In her masterful book, Guidelines for Mystical Prayer, Ruth Burrows has a section within which she lists the faults of those who are beyond initial conversion. What are these faults?
Burrows has her own list, what I offer here is the perspective that Henri Nouwen gives in his spiritual masterpiece, The Return of the Prodigal Son. Among many things in that book, Nouwen tells us that as persons who understand ourselves as already committed, we still need to make a three-fold conversion movement: i) We need to move from being a bystander to being a participant; ii) from being a judge to being a repentant sinner; and iii) from speaking about love to actually letting ourselves be loved. What is involved in each of these?
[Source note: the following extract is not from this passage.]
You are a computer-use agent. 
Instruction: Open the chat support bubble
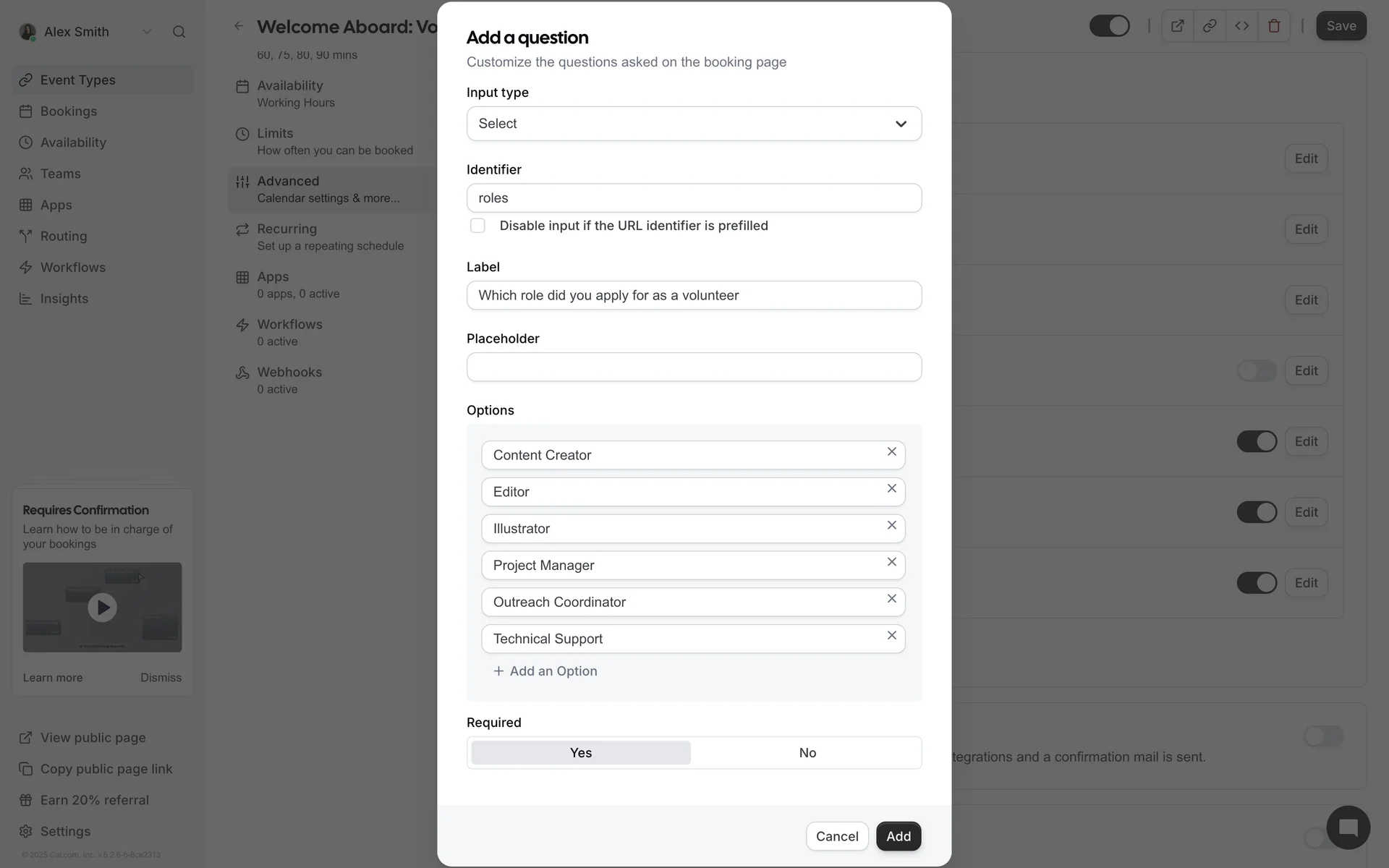[1348, 827]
From being a bystander to being a participant: In essence, what we need to do here is to move from studying life, speaking about it, teaching about it, writing about it, and perhaps even at times mimicking it, to actually living it. I know this sounds very much like a cliché devoid of substance, but a lot of what is wrong in the world, the church, and within our personal lives today is precisely the fact that we study things, talk about them, strongly voice our convictions about them, but often, in fact, do little or nothing about them. For example, we do not lack for literature, moral rhetoric, or good analysis on social justice. But there is, in fact, very, very little being done. This is not so much because our passion for justice is insincere, but because at the end of the day we are bystanders not participants.
The same holds true for prayer. There is no shortage of literature in this area (and no shortage of workshops either). We talk enough about prayer. We just don’t pray a lot. In terms of deep private prayer, we pray very little. Again, we are much more in the position of the bystander than participant. Therese of Lisieux once wrote: “I always preferred to pray rather than to have spiritual conversations about prayer.” For most of us, the opposite is true.
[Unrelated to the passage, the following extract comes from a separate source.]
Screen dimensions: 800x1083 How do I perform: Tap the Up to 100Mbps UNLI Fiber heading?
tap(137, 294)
Robert Moore suggests that this failure to move from bystander to participant is a disease that particularly afflicts those among us who do any kind of ministry or are in any teaching or healing profession. Invariably we end up studying life and speaking about it rather than living it. It is no accident that those of us in these vocations frequently feel anger towards anyone who actually does anything. It will also be no accident that when the last tree on the planet has been cut down there will have been libraries of studies written about the ill-effect of cutting down trees, but very little will have been done by a way of action by those who wrote all those books. We generally respond to the issue of violence against children and women in the same way – with yet another study. We are too much bystanders, not participants.
We must also move from being judge to being repentant sinner. What is meant by this? All of us pray the prayer of the Pharisee – Thank God that I’m not like that other person! ” We are all self-righteous, it is only a question of what we are self-righteous about.
We used to stereotype self-righteousness in one phrase: “Holier-than-thou”. We are all “holier-than-thou”, except we each define holiness according to our own idiosyncratic preference, that is, as “more–sensitive-than-thou” ”brighter-than-thou“, “less hypocritical-than-thou“, “more-experienced-than–thou”, “less-bigoted– than–thou”, “less rigid–than-thou”, or “more-of-a-victim-than-thou”. In subtle and not so subtle ways, each of us is more judge than repentant sinner.
We stop being a judge only when we claim our proper place among the broken, among God’s little ones, the unfaithful, sinners. Only when we watch the news at night and recognize that every pathology, every act of violence, and every sin we see on our television screen is also inside of us will we lose all interest in making comparisons and be content to let God’s grace simply work in us.
Finally, we must move from speaking about love to actually letting ourselves be loved. Nouwen uses his own life as an example. For years, he went all over the world giving talks about love, even while not letting those around him really love him. Only after moving in with the physically handicapped, with people who were not interested in what he had to say about love, did he actually allow himself to be loved. What was true for him is true for most of us. It is far easier for us to speak about love than to let ourselves actually be loved.
Those around us, family and friends, already know all these things about us. It’s time we recognized them too.